● **What is needed**
Everything from the line with "This screenshot has width=1000, height=563." to the last line of the listing must be retyped exactly, both ends included, with the pictures dropped.

● **Information provided**
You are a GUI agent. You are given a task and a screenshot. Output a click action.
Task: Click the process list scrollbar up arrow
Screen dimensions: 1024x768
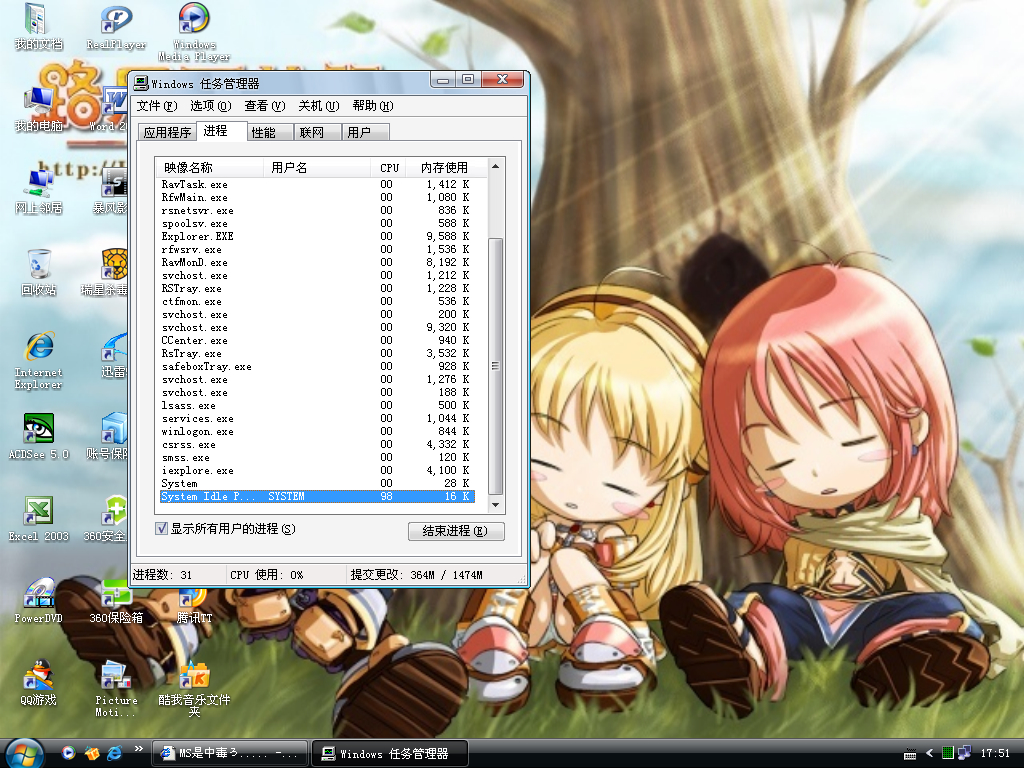pos(496,167)
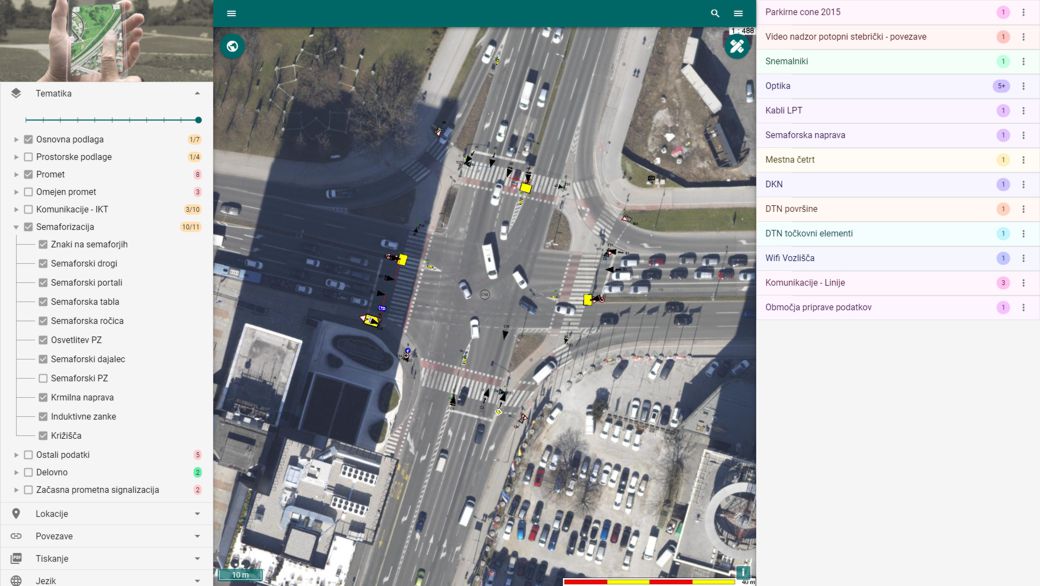Click the globe button on the map
Viewport: 1040px width, 586px height.
tap(232, 46)
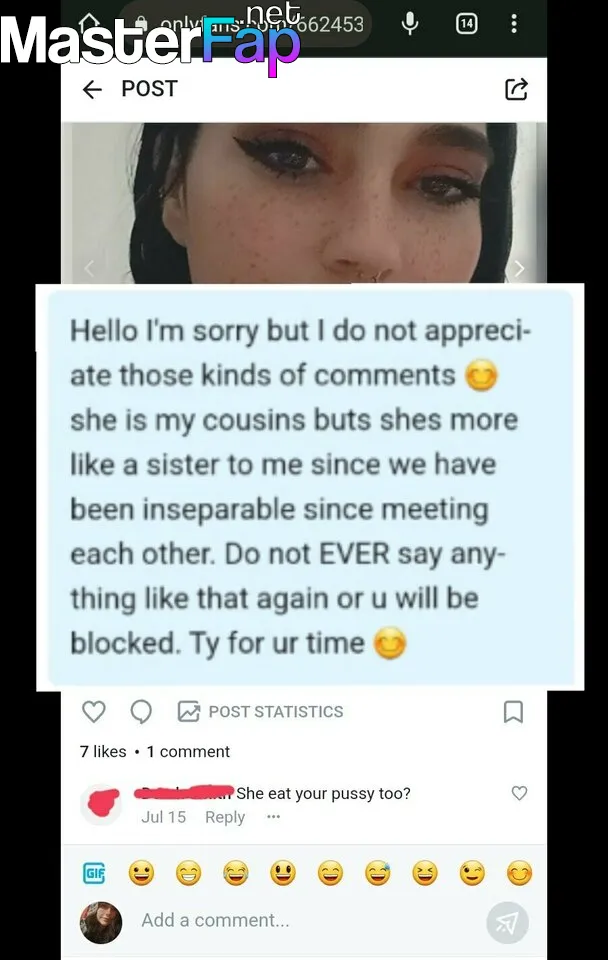Open the GIF picker
The height and width of the screenshot is (960, 608).
coord(94,872)
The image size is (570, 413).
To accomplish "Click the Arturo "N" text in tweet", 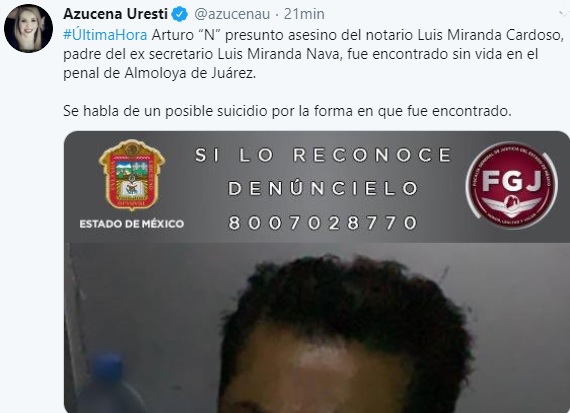I will (188, 35).
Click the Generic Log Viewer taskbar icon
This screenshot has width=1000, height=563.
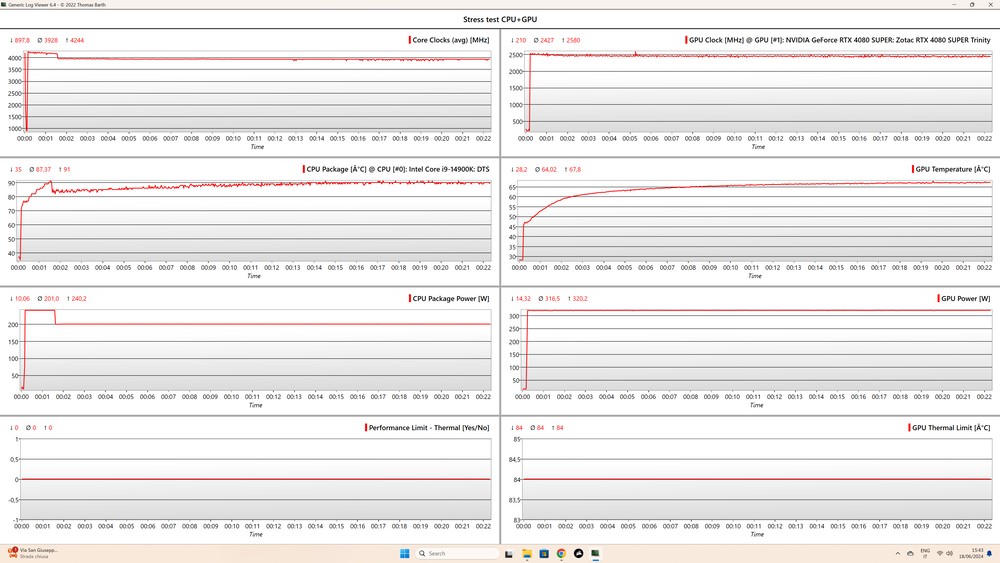(x=595, y=553)
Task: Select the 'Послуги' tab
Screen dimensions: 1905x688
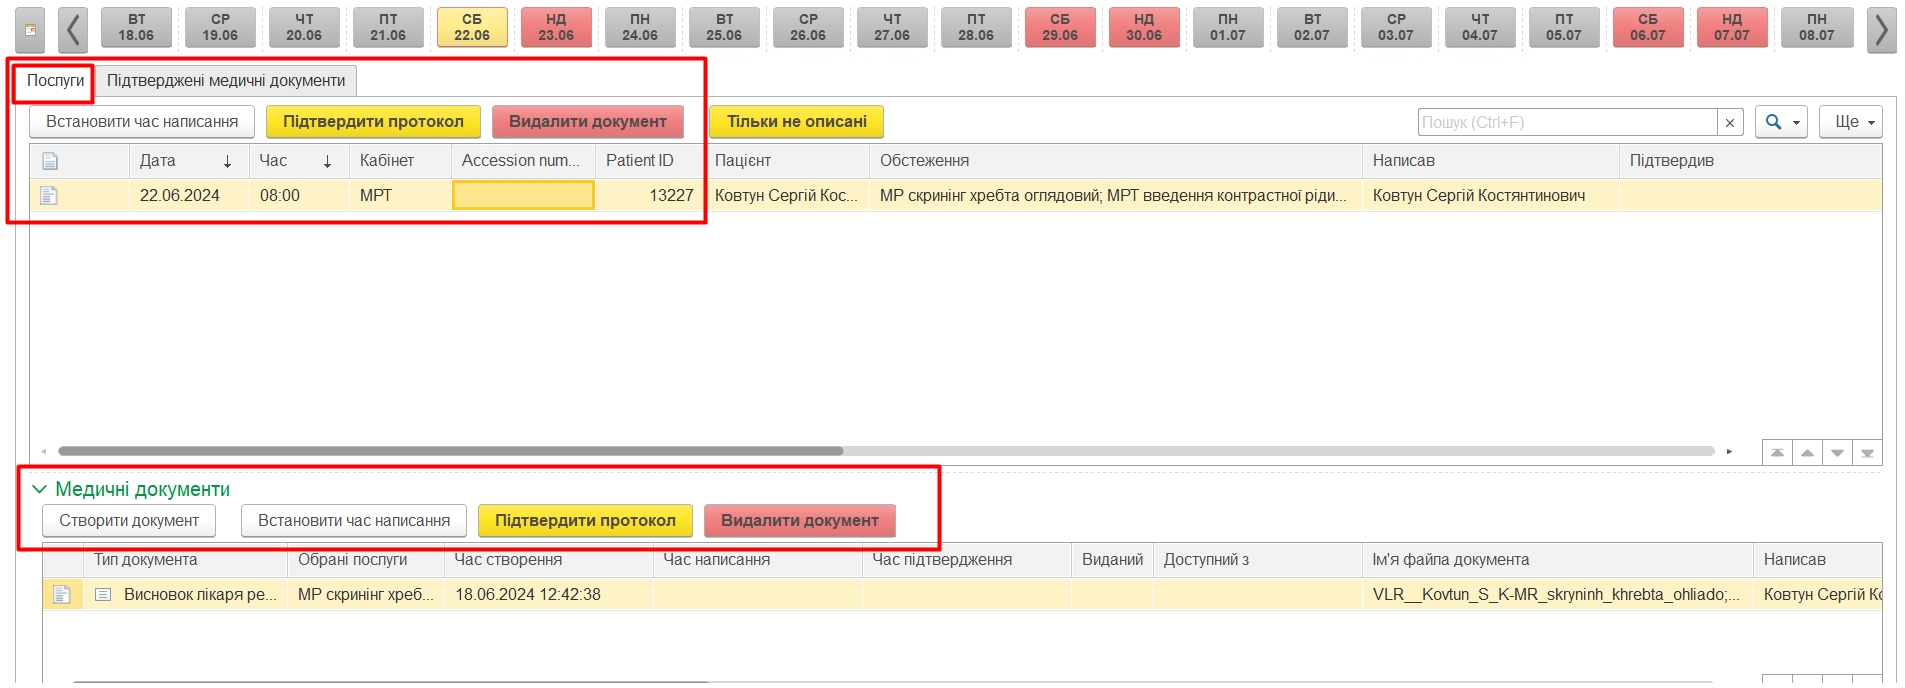Action: (x=55, y=81)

● **Finished task**
This screenshot has width=1000, height=563.
(x=595, y=553)
Task: Select the 'Послуги' tab
Screen dimensions: 1905x688
Action: (x=55, y=81)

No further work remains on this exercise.